A Polícia Civil de Goiás atuou em apoio aos colegas de Alagoas nesta quarta-feira (3/12). A força goiana participou da Operação Sorte de Areia, que cumpriu mandados expedidos pela Justiça de Maceió. O alvo era uma organização criminosa dedicada a golpes de estelionato e lavagem de dinheiro.
Segundo a Polícia Civil de Alagoas, a ação foi integrada e contou ainda com a participação das polícias civis do Ceará, de São Paulo e do Rio de Janeiro. O objetivo central era cumprir 21 mandados judiciais, sendo seis de prisão preventiva e 15 de busca e apreensão, expedidos pela 17ª Vara Criminal de Maceió.
A quadrilha operava com o chamado “golpe do falso dono de lotérica”. Criminosos se passavam por proprietários de estabelecimentos lotéricos e enganavam funcionários, induzindo-os ao pagamento de boletos fraudulentos.

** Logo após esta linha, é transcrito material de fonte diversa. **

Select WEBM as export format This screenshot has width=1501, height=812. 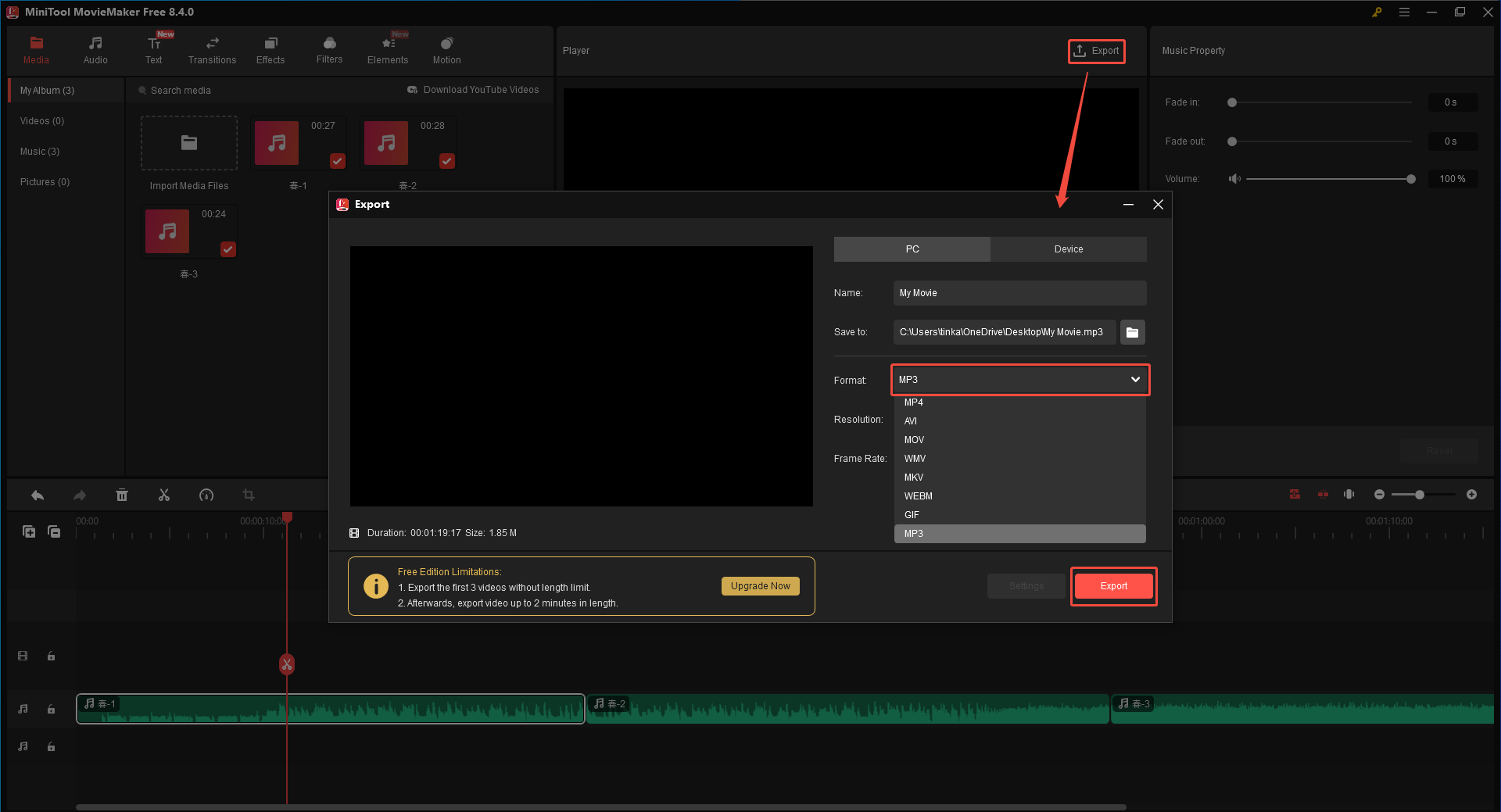918,495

Os valores eram enviados para contas de laranjas, rapidamente dispersados e, depois, concentrados nas contas dos líderes do grupo.
A atuação da organização era nacional. Somente em Alagoas, o montante desviado ultrapassou a marca de R$ 1 milhão. A maior parte dos envolvidos, conforme as investigações, é originária do estado de Goiás.
O delegado José Carlos, da Divisão Especial de Combate à Corrupção (Deccor) da PC de Alagoas, destacou a importância da cooperação.
“O compartilhamento de informações com o Grupo Especial de Investigação Criminal (Geic) de Anápolis foi essencial para o avanço das investigações, sobretudo porque o Geic já havia deflagrado outras duas operações envolvendo os mesmos criminosos”, afirmou.
Até o momento, duas pessoas foram presas em Goiás. Foram apreendidos cinco veículos e outros bens. A Justiça também determinou o bloqueio de bens que pode alcançar o valor de R$ 3 milhões.
Durante as diligências, um homem, esposo de uma integrante da organização, foi detido por posse irregular de arma de fogo. As ações em Goiás ficaram sob a responsabilidade da Polícia Civil local, coordenadas pela Deic/PCGO por meio do delegado Murilo Leal.
Os investigados nessa etapa respondiam por fraude eletrônica, lavagem de capitais e constituição de organização criminosa. Quatro pessoas com mandados de prisão seguem foragidas: o líder da organização, que reside em São Paulo; dois integrantes em Goiás; e um jogador de futebol profissional que atualmente atua no leste europeu.